Rz. 118

Das 15-jährige Kind K wohnt bei seinem Vater M, der das Kindergeld bezieht und der ein bereinigtes Nettoeinkommen von 5.000 EUR hat. Die barunterhaltspflichtige Kindsmutter F hat ein bereinigtes Nettoeinkommen von 2.500 EUR. Sonstige Unterhaltspflichten bestehen nicht (mehr). Unterhaltspflicht der F gegenüber K?

I. Anspruchsgrundlage

 

Rz. 119

F ist K barunterhaltspflichtig, § 1601 BGB.

M erfüllt seine Unterhaltspflicht durch Betreuung des Kindes, § 1606 Abs. 3 S. 2 BGB.

II. Bedarf von K

 

Rz. 120

F hat 2.500 EUR. Es gilt grds. Einkommensgruppe 3 der DT. Aber F ist nur einer Person unterhaltspflichtig. Deshalb erfolgt eine Höherstufung um eine Gruppe in Einkommensgruppe 4 der DT.

Zahlbetrag somit: 503,50 EUR (613 – 109,50 EUR).
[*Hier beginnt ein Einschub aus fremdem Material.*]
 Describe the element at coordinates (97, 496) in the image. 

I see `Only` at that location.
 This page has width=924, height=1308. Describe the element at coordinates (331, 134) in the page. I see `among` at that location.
Zur Problematik des Bedarfs nach dem zusammengerechneten Einkommen wird auf Fall 1 (siehe Rdn 5) verwiesen.

 

Hinweis

Da nur die Zahlungspflicht des barunterhaltspflichtigen Elternteils hier von Bedeutung ist und dessen Haftung ohnehin auf den Bedarf begrenzt ist (vgl. nur BGH, Beschl. v. 15.2.2017 – XII ZB 201/16 Rn 13), der sich aus seinem Einkommen – und nicht aus dem zusammengerechneten Einkommen beider Elternteile – ergibt, ist es vorliegend und in vielen Fällen gerechtfertigt, den Bedarf nur anhand des Einkommens des Barunterhaltspflichtigen zu ermitteln.[27] Bedeutung erlangt der aus dem zusammengerechneten Einkommen der Eltern ermittelte Barunterhaltsanteil des betreuenden Elternteils – er leistet diesen in Form von Naturalunterhalt –, wenn daneben ein Ehegattenunterhaltsanspruch besteht. Denn diese Unterhaltsverpflichtung reduziert das Einkommen des unterhaltsberechtigten Elternteils (BGH, Beschl. v. 15.2.2017 – XII ZB 201/16 Rn 14), was zu einer Erhöhung des Ehegattenunterhaltsanspruchs führen kann – oder zu einer Reduzierung der Unterhaltspflicht, wenn der betreuende Elternteil Ehegattenunterhalt schuldet.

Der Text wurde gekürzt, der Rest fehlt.